PROVIDED MATERIAL:
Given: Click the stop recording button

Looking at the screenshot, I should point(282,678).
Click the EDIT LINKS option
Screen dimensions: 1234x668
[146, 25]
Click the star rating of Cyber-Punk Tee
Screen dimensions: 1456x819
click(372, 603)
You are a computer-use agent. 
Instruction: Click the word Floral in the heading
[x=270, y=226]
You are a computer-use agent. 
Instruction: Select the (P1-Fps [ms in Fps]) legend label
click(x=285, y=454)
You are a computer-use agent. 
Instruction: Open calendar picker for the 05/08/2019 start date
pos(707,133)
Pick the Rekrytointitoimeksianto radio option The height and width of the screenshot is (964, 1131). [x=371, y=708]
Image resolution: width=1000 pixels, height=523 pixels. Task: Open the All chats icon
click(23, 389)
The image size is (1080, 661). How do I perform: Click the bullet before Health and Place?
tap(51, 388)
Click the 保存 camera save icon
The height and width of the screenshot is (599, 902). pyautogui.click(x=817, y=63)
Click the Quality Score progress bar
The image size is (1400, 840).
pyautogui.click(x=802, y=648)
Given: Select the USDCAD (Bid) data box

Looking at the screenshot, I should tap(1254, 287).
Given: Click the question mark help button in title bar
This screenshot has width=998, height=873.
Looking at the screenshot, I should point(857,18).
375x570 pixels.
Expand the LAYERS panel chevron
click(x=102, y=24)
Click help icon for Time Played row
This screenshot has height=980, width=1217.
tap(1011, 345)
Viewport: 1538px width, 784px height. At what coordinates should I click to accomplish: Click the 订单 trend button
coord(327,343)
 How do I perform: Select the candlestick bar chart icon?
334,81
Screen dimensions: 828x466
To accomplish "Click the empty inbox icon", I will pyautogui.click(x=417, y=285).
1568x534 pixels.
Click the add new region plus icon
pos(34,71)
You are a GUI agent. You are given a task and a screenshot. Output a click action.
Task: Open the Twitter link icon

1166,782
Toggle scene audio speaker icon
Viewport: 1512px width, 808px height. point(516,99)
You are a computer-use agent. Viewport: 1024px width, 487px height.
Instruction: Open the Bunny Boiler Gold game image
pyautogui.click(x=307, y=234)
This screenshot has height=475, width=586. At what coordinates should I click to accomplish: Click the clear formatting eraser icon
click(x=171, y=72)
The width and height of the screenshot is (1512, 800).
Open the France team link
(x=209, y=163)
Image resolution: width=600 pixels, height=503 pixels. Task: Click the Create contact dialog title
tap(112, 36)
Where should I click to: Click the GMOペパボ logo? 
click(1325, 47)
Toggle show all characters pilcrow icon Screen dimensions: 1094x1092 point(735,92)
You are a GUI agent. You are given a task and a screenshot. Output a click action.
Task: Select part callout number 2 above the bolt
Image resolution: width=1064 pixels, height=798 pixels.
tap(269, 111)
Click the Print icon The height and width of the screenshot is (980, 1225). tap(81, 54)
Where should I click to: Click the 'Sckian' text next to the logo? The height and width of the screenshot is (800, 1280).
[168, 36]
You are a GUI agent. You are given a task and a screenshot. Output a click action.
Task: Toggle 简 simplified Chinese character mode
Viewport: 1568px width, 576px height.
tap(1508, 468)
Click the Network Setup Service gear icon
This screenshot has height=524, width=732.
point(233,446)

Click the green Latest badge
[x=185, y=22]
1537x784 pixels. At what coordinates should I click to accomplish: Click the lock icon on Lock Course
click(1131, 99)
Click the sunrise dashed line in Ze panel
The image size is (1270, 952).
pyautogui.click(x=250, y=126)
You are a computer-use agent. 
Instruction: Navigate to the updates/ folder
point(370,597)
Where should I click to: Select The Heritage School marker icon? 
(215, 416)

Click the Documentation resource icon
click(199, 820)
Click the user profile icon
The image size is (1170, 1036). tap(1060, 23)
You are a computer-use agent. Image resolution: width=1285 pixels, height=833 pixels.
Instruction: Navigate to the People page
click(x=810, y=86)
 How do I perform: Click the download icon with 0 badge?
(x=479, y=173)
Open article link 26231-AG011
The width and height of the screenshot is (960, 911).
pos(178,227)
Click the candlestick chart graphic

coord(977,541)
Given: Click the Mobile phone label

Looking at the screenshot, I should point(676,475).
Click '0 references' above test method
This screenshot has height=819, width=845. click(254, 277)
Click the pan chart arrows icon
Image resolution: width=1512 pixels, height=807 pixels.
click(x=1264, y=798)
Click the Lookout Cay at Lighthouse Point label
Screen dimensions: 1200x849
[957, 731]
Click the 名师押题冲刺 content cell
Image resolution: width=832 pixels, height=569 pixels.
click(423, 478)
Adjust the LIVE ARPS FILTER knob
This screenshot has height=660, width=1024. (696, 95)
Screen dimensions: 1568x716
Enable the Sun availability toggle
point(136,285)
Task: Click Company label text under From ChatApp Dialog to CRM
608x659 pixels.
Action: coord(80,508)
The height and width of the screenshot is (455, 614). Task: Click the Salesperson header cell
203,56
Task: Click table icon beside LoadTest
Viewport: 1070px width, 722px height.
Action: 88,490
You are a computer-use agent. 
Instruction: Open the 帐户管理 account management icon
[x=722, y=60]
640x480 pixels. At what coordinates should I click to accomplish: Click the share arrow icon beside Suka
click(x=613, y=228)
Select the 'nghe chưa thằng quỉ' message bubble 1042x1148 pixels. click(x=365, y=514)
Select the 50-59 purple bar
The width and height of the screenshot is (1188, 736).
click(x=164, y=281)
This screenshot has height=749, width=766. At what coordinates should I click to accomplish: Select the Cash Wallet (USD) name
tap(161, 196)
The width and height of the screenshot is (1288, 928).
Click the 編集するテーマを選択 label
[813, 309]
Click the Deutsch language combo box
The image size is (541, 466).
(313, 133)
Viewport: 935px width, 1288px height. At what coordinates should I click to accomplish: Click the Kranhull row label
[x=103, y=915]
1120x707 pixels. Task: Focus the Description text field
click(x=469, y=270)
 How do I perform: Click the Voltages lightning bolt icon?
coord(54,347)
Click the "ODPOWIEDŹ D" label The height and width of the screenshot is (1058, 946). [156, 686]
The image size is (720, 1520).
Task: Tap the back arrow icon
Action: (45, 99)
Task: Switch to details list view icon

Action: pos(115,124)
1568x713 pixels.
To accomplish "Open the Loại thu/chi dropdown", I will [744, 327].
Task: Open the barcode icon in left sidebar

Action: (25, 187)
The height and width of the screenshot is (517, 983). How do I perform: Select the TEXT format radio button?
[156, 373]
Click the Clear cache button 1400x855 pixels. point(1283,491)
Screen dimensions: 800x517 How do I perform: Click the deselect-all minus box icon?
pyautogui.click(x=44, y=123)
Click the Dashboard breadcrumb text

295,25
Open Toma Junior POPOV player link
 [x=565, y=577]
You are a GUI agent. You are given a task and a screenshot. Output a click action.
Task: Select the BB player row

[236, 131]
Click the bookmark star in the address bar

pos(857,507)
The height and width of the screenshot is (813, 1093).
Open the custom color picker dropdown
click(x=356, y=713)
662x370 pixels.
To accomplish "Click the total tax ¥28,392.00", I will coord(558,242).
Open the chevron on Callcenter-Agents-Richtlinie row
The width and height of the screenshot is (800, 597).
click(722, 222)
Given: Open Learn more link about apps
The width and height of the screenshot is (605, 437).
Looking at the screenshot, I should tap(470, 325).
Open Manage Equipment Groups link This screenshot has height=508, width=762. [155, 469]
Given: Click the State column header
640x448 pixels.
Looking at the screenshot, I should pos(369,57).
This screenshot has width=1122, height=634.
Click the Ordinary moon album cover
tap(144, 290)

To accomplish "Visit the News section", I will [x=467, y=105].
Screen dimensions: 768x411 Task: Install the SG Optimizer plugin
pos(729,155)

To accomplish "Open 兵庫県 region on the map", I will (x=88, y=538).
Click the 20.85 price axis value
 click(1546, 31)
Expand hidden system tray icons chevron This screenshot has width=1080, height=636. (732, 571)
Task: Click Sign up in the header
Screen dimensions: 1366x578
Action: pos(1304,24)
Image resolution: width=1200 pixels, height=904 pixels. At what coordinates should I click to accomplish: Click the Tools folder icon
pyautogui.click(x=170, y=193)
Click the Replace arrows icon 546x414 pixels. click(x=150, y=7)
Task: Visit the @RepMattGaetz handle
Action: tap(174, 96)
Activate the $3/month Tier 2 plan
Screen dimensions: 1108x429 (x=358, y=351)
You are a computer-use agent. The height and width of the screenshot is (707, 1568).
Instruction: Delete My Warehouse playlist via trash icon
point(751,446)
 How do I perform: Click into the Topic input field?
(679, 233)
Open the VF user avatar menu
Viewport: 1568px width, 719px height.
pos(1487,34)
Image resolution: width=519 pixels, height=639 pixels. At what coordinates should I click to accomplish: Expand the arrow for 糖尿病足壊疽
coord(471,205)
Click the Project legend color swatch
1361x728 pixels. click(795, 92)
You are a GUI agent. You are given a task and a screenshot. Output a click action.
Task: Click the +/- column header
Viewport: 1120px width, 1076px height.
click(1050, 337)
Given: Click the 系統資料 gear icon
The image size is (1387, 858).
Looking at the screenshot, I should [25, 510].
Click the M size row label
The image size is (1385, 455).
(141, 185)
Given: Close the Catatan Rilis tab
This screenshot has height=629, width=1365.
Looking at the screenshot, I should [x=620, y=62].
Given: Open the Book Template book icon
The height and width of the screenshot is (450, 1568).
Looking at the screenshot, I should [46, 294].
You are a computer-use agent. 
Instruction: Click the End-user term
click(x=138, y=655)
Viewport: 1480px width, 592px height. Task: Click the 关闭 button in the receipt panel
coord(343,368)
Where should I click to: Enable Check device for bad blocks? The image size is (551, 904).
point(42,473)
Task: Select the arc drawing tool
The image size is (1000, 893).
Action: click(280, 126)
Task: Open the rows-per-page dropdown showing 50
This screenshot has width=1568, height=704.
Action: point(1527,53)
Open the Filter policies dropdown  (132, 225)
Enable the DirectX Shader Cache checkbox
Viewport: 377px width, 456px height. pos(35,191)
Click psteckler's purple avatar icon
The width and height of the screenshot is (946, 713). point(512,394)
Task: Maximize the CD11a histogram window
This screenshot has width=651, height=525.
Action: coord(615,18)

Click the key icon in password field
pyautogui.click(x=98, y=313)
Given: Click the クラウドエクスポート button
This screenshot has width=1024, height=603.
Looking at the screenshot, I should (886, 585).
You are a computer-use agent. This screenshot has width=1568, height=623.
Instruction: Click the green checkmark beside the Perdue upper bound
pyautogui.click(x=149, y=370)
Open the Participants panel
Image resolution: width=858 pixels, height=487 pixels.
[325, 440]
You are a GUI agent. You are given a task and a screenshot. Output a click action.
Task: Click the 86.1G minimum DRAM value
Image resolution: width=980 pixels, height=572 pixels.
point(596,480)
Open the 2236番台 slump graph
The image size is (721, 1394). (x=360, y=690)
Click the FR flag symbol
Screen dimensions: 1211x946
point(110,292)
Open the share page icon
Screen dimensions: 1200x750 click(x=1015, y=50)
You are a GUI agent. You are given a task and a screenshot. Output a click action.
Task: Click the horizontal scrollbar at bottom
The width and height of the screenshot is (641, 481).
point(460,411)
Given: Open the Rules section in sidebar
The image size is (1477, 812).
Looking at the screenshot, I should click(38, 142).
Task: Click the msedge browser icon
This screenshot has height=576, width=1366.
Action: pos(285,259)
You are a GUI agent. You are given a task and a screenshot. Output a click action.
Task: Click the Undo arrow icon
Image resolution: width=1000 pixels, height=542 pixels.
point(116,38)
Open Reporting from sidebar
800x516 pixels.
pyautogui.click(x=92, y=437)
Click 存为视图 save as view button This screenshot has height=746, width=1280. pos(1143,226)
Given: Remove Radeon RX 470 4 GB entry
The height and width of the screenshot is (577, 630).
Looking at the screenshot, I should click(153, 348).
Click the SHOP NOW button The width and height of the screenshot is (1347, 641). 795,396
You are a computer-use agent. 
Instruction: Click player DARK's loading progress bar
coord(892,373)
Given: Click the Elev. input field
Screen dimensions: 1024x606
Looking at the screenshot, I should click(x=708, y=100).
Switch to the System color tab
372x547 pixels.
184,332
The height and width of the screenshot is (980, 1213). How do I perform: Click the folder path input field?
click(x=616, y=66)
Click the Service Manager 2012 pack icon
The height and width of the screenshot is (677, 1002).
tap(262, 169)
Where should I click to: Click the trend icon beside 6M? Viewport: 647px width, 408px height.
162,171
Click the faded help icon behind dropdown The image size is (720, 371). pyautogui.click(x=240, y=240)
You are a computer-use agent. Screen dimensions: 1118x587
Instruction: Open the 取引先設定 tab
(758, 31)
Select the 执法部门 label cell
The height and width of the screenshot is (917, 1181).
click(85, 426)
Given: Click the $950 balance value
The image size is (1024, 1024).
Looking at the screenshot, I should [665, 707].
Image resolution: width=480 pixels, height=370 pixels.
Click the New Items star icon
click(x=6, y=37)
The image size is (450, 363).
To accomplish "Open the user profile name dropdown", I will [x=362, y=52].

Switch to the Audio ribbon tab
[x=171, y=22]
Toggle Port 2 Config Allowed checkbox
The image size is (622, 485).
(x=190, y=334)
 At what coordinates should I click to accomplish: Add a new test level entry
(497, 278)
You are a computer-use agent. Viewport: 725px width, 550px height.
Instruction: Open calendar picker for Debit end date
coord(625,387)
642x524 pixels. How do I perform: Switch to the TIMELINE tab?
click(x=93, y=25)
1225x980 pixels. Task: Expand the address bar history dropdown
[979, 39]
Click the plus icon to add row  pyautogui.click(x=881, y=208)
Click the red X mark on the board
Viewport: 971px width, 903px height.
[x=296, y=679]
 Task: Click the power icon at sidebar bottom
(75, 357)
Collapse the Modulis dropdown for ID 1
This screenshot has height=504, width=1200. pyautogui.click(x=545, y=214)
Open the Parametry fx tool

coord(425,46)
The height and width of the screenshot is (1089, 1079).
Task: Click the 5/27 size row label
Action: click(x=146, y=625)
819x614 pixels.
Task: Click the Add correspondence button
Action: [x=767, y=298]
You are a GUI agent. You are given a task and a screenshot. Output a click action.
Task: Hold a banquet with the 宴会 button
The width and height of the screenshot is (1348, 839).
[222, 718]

AIM OF THE EXERCISE: Reproduce each line of the records in which the word "section" appears.

ANSWER SPACE:
To accomplish "Visit the News section", I will [x=467, y=105].
Given: Open the Rules section in sidebar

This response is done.